═════ DATA EXTRACT

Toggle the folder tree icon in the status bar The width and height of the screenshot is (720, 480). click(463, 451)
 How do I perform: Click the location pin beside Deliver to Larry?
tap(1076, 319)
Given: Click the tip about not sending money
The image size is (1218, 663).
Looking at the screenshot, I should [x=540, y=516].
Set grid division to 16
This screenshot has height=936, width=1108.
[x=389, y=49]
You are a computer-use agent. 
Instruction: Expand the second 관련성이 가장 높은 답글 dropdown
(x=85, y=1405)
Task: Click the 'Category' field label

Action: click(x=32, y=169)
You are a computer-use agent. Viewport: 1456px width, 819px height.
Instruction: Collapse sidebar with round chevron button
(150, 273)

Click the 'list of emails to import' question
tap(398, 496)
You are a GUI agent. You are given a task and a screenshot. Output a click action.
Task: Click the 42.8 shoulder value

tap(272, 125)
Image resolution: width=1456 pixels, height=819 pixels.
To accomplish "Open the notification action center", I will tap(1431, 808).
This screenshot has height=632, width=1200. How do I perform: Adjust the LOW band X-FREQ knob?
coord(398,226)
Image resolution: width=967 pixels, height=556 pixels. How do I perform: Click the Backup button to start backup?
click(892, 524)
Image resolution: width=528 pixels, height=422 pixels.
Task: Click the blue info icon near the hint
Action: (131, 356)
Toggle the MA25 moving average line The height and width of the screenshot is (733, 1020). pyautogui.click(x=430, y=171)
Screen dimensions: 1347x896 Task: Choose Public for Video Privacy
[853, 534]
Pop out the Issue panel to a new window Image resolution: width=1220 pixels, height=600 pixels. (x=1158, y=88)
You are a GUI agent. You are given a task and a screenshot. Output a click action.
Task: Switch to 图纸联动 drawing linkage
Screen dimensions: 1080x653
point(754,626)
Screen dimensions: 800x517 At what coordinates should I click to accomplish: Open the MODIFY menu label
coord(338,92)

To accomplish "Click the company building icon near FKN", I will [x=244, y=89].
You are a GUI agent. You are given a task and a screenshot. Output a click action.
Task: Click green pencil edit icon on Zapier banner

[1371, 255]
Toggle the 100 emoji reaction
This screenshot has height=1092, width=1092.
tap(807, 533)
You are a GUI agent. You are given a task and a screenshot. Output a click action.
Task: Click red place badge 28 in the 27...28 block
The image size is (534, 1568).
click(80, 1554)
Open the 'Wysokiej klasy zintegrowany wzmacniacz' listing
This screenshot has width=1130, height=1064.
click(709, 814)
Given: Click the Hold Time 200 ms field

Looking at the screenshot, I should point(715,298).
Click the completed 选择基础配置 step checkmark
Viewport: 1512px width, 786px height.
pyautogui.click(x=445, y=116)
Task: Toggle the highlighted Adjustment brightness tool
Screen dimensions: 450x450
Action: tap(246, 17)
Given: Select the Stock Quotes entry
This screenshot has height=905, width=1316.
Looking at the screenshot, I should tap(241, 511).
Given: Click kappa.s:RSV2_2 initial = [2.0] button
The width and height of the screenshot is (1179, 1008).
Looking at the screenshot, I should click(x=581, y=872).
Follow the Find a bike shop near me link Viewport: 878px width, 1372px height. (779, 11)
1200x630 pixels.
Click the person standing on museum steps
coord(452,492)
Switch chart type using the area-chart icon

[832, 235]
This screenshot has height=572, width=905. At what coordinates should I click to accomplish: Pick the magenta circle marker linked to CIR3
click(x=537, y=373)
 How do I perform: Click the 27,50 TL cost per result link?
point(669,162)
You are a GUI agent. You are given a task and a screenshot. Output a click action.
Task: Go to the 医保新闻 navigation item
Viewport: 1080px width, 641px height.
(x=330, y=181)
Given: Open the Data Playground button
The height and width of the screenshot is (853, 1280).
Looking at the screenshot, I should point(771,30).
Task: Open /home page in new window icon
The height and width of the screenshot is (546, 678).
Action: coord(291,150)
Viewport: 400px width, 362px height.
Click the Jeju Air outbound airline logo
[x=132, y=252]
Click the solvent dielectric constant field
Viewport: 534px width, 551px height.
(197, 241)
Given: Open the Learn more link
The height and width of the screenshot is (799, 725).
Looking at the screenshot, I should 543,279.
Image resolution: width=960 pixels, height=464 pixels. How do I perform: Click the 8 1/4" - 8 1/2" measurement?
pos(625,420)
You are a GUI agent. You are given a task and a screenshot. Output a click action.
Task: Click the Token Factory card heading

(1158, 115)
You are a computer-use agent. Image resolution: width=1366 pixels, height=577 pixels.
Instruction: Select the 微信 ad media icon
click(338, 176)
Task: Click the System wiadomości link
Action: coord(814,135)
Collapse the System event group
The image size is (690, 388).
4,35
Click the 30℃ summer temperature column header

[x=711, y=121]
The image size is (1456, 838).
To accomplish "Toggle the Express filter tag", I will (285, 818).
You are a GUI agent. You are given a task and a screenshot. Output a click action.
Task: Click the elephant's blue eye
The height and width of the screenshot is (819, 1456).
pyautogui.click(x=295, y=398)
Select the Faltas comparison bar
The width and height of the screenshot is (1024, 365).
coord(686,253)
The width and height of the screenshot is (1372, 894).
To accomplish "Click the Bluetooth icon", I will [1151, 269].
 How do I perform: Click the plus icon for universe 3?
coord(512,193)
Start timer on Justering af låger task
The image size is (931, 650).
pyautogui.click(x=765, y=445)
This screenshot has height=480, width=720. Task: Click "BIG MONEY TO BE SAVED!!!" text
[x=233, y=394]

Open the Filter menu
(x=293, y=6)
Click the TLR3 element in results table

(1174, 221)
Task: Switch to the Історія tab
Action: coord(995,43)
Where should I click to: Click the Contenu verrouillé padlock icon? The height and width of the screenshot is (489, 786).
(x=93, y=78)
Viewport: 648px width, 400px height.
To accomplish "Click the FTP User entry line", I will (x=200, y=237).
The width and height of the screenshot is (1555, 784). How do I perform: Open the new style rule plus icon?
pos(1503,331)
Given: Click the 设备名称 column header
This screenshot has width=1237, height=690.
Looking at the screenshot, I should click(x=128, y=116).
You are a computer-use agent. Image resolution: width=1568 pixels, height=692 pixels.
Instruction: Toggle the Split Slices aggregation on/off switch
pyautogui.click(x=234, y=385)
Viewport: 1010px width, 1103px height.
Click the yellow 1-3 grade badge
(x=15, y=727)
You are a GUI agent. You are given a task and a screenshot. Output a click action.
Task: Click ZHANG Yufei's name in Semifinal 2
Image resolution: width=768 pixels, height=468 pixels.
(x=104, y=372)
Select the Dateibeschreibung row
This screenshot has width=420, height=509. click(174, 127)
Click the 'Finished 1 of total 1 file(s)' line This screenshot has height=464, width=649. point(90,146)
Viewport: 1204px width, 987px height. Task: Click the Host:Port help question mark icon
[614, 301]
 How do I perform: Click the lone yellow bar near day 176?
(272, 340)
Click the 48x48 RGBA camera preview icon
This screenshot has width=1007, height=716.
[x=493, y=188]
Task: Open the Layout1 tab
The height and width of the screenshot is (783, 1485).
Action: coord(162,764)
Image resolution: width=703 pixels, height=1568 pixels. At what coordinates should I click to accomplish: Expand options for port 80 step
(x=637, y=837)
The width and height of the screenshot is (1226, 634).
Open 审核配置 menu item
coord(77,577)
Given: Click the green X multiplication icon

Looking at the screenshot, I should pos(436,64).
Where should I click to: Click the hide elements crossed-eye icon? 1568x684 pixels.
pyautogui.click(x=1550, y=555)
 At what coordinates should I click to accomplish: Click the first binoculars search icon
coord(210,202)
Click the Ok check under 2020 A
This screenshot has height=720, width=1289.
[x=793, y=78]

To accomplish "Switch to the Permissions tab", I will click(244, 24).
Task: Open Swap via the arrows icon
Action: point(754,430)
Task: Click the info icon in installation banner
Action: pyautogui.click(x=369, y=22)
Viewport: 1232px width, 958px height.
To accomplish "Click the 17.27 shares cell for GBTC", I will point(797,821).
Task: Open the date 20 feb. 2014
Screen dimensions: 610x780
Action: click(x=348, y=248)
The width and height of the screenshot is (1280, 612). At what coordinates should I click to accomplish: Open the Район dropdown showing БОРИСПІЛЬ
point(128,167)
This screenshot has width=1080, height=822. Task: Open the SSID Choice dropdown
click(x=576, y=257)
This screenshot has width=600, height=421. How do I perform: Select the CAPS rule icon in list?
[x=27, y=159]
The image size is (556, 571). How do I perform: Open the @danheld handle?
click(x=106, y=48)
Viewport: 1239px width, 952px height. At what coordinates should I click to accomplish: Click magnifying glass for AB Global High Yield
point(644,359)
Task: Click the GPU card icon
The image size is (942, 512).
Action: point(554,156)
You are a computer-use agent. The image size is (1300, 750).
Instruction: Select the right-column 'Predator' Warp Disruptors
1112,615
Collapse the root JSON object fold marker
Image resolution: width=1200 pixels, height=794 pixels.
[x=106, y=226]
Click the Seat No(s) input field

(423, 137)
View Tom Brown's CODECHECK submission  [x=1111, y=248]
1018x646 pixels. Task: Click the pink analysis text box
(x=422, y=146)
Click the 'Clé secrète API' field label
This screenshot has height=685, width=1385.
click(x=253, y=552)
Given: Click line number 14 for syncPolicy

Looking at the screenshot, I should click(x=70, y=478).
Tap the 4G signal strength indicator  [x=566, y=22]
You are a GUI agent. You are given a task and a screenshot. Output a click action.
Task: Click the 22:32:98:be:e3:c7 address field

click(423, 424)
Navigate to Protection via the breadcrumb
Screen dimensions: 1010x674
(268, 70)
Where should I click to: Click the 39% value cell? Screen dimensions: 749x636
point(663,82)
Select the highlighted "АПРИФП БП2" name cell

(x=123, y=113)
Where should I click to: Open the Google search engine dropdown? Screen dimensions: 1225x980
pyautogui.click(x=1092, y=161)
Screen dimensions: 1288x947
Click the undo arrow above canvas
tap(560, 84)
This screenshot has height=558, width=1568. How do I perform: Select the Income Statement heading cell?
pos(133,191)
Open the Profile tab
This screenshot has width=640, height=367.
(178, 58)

══════════

--- EXERCISE ---
In the listing above, find the line with "Viewport: 1239px width, 952px" and the line with "Tap the 4G signal"; output exactly those lines and all lines between them.

--- ANSWER BOX ---
Viewport: 1239px width, 952px height. At what coordinates should I click to accomplish: Click magnifying glass for AB Global High Yield
point(644,359)
Task: Click the GPU card icon
The image size is (942, 512).
Action: point(554,156)
You are a computer-use agent. The image size is (1300, 750).
Instruction: Select the right-column 'Predator' Warp Disruptors
1112,615
Collapse the root JSON object fold marker
Image resolution: width=1200 pixels, height=794 pixels.
[x=106, y=226]
Click the Seat No(s) input field

(423, 137)
View Tom Brown's CODECHECK submission  [x=1111, y=248]
1018x646 pixels. Task: Click the pink analysis text box
(x=422, y=146)
Click the 'Clé secrète API' field label
This screenshot has height=685, width=1385.
click(x=253, y=552)
Given: Click line number 14 for syncPolicy

Looking at the screenshot, I should click(x=70, y=478).
Tap the 4G signal strength indicator  [x=566, y=22]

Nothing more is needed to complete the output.